On August 24, the Department of Homeland Security issued a final rule to preserve and fortify the Deferred Action for Childhood Arrivals (DACA) program. The rule continues the DACA program as announced in the 2012 Napolitano Memorandum. The rule:
- Maintains the existing threshold criteria for DACA
- Retains the existing process for DACA requestors to seek work authorization
- Affirms the longstanding policy that DACA is not a form of lawful status but that DACA recipients, like other deferred action recipients, are considered “lawfully present” for certain purposes.

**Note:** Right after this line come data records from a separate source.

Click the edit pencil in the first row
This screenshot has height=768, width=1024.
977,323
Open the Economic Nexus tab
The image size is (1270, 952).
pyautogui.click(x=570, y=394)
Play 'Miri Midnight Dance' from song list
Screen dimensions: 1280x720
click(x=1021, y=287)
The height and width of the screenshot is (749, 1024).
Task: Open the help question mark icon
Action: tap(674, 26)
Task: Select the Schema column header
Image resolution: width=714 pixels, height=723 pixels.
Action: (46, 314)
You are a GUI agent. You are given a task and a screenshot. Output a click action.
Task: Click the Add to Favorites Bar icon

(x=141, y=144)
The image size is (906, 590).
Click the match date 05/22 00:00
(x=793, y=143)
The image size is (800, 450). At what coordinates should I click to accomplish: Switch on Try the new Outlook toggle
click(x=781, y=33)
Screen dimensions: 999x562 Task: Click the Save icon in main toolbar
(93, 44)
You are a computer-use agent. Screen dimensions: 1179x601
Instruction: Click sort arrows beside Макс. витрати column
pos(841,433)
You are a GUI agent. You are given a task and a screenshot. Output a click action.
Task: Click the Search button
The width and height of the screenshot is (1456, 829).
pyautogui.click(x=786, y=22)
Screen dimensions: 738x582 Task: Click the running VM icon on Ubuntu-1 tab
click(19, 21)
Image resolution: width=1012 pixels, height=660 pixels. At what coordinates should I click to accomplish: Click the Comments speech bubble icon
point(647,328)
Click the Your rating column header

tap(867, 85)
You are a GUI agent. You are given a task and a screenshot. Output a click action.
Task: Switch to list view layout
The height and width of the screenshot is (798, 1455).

“Today, we are taking another step to do everything in our power to preserve and fortify DACA, an extraordinary program that has transformed the lives of so many Dreamers,” said Secretary of the Department of Homeland Security Alejandro N. Mayorkas in a statement. “Thanks to DACA, we have been enriched by young people who contribute so much to our communities and our country. Yet, we need Congress to pass legislation that provides an enduring solution for the young Dreamers who have known no country other than the United States as their own.”
U.S. Senate Majority Whip Dick Durbin (D-IL), co-sponsor of the Dream Act with Senator Lindsey Graham (R-SC), mentioned in a press release “Over the past decade, DACA has allowed more than 800,000 Dreamers—teachers, nurses, small business owners, and members of our military—to remain in the only home they’ve ever known – America. I applaud DHS for issuing this final rule to provide some stability to DACA recipients and make it more difficult for a future administration to rescind DACA, which is a lawful exercise of prosecutorial discretion. However, this rule cannot provide permanent legal status or fully protect DACA recipients from relentless Republican legal challenges to the program. Only Congress can protect them. I urge my Republican colleagues to stop obstructing our efforts to protect Dreamers.”